# Book/article recommendation?



## twoheadedfish (May 10, 2008)

I'm looking for some reading on aquascaping for beginners. I'm not interested in plant keeping, but rather, the fundamentals on what makes an appealing looking tank.

can anyone suggest anything?


----------



## ameekplec. (May 1, 2008)

Anything in the Nature Aquarium World series by Takeshi Amano.


----------



## PPulcher (Nov 17, 2006)

Appealing looking tanks are subjective, and it depends on what you like! That said, for an overview, the book _Aquarium Beautiful_ by A. van den Nieuwenhuizen is okay. It has a bunch of stuff about sight lines, the golden ratio etc. It is more focused on 'Dutch' style planted tanks.
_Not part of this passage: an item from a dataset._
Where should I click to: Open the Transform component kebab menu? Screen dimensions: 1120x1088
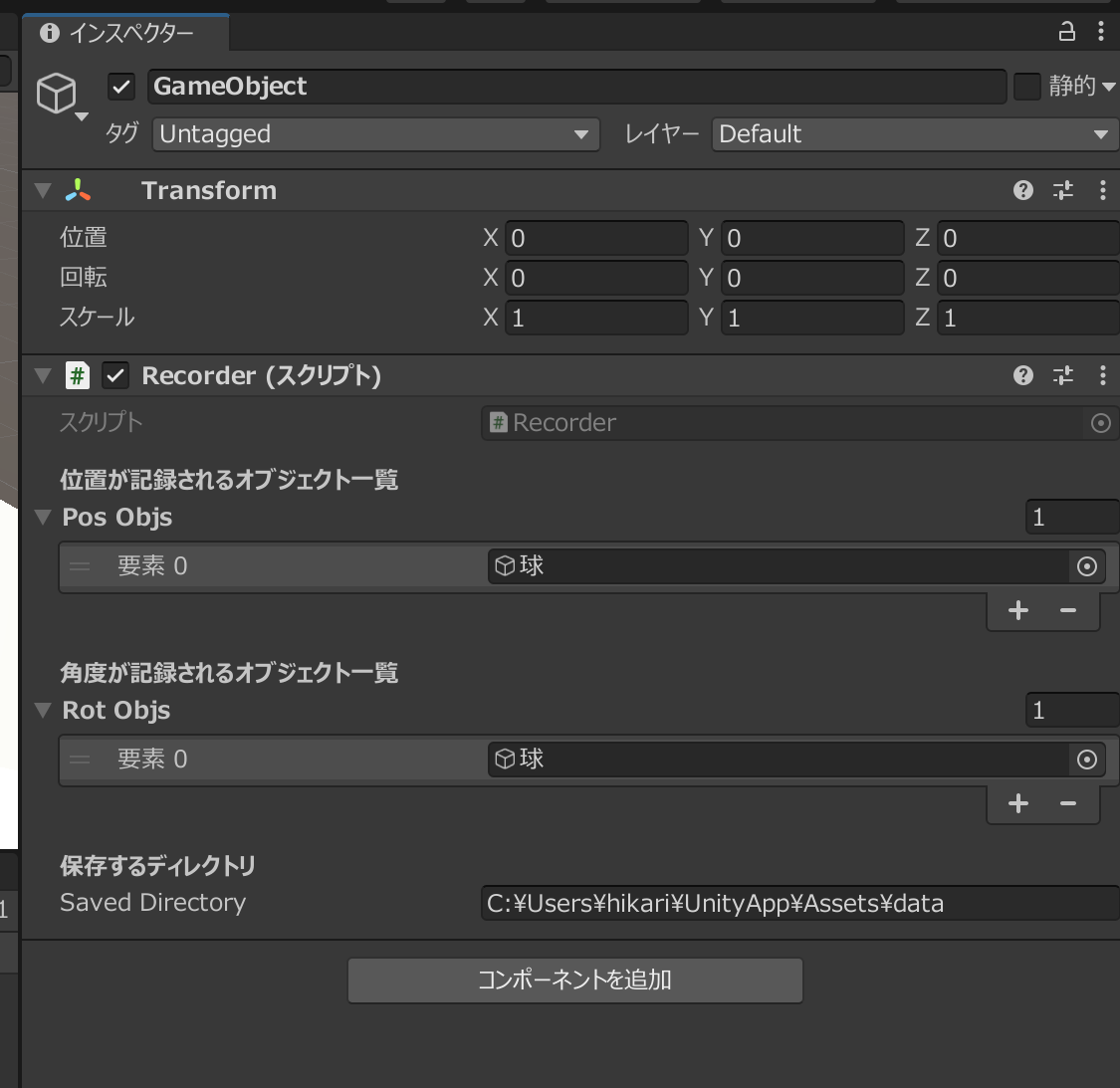pos(1102,190)
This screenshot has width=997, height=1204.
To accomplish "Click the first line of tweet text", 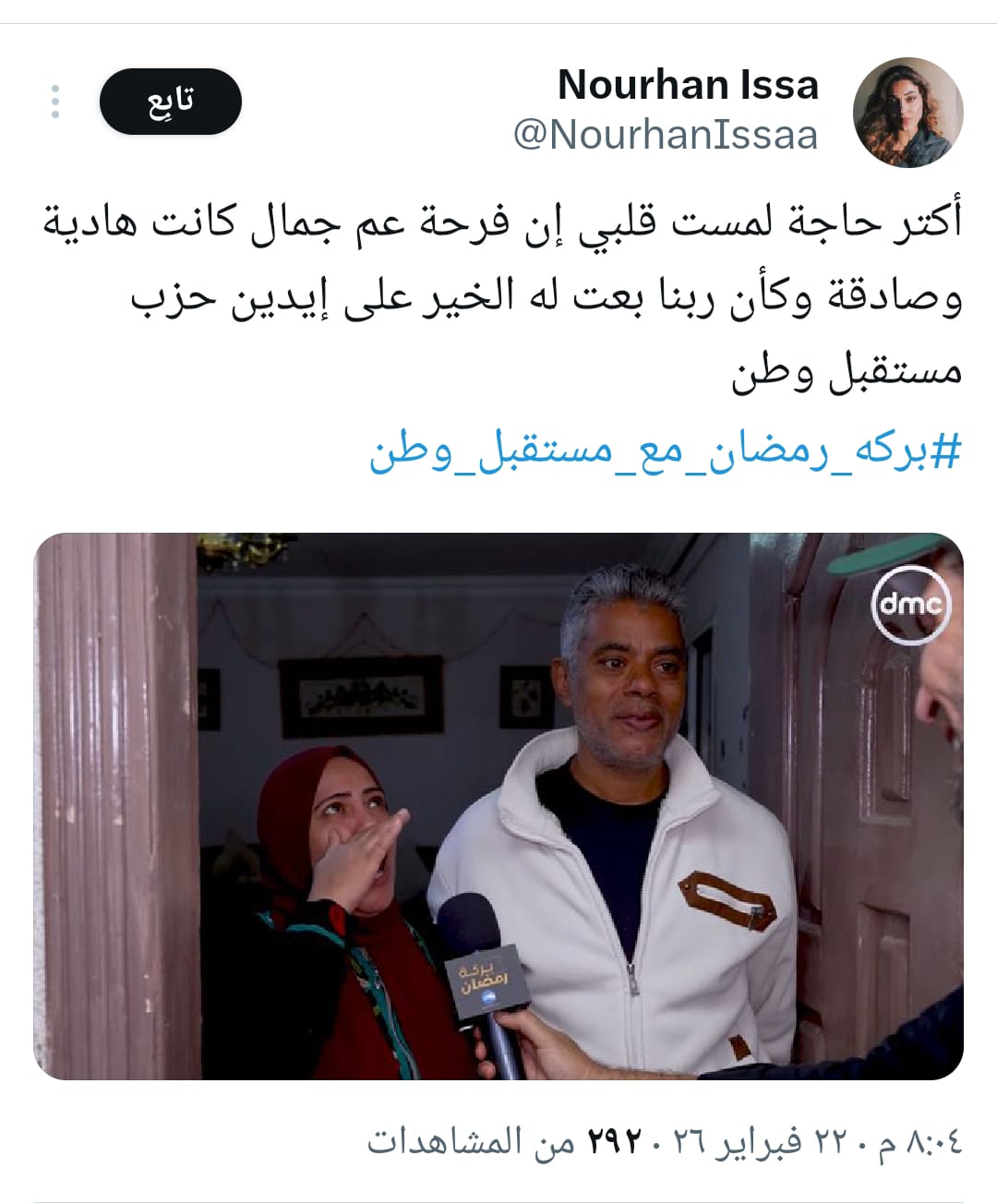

You can get it cheap from bookcloseouts.com

You can also browse the AGA Aquascaping contest pages for some inspiration: http://showcase.aquatic-gardeners.org/2008.cgi

Aqua Design Amano has an online aquajournal with some howto info here: http://www.adana.co.jp/aj_web/na/index.html


----------



## twoheadedfish (May 10, 2008)

thanks ameekplec and ppulcher. 

it was actually the aga contest that got my thinking about it. I was reading the judges comments about sight lines and horizons and stuff. off to the library I go!


----------